» TASK BRIEF: Echo every line of the records below verbatim, leaving out the pictures.
※
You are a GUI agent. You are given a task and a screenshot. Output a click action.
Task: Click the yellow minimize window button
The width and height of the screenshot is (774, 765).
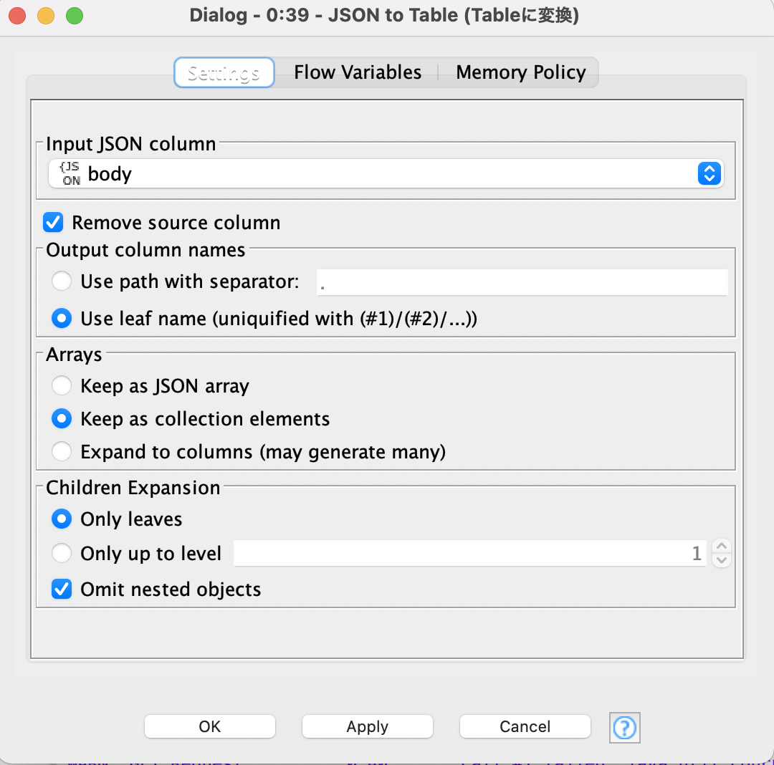(46, 16)
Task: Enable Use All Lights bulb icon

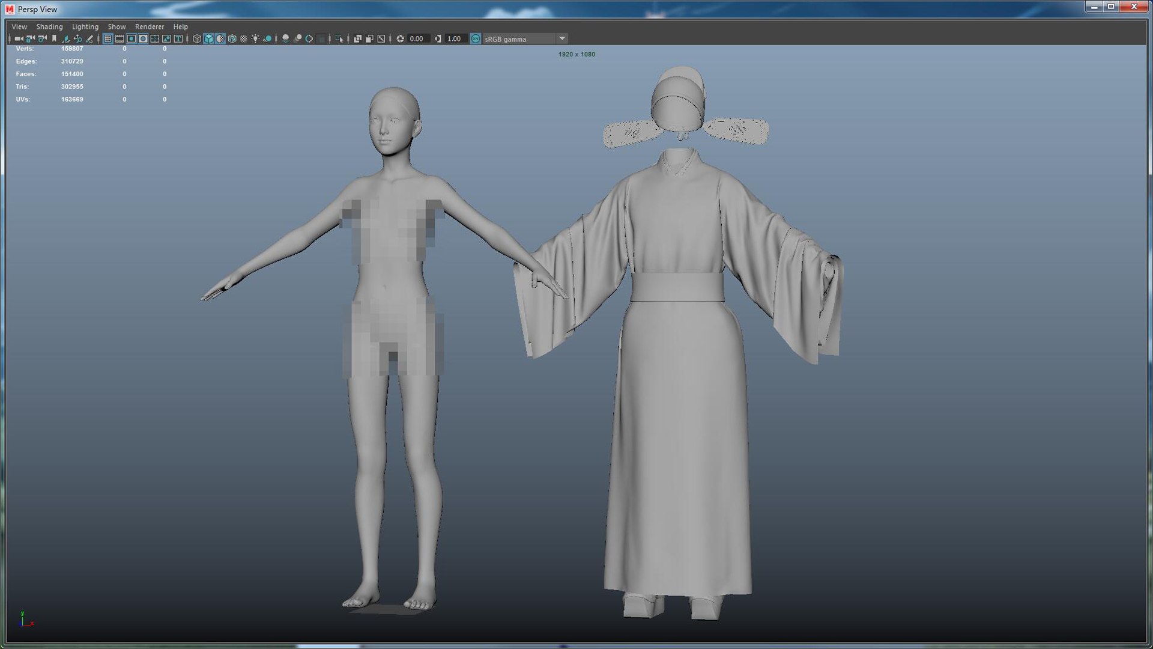Action: (x=255, y=38)
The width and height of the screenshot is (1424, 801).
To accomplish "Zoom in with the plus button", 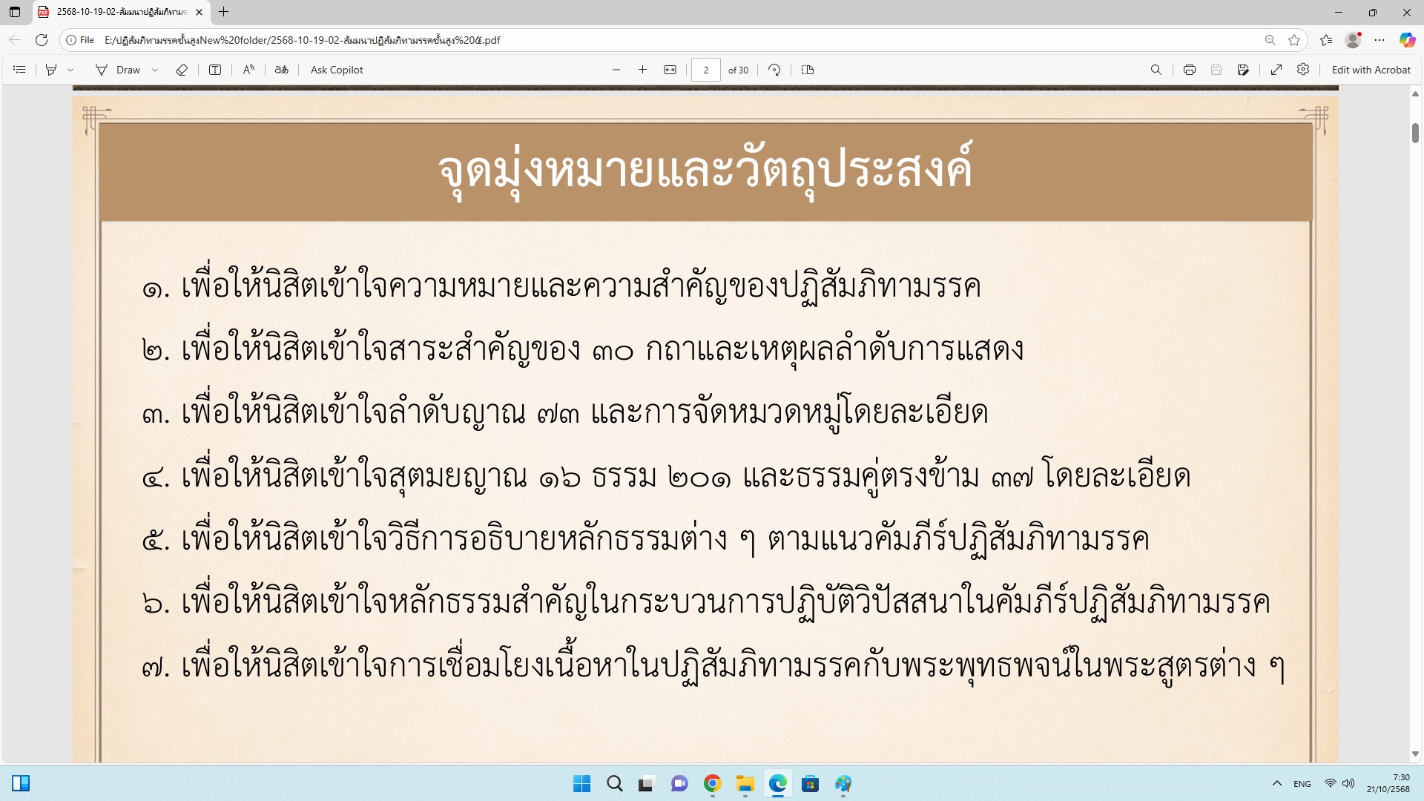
※
» RESPONSE TO THIS TASK:
You are a GUI agent. You are given a task and a screenshot. Output a click action.
Task: Click the yellow minimize window button
The width and height of the screenshot is (774, 765).
(46, 16)
Task: Enable Use All Lights bulb icon

Action: (x=255, y=38)
The width and height of the screenshot is (1424, 801).
To accomplish "Zoom in with the plus button", 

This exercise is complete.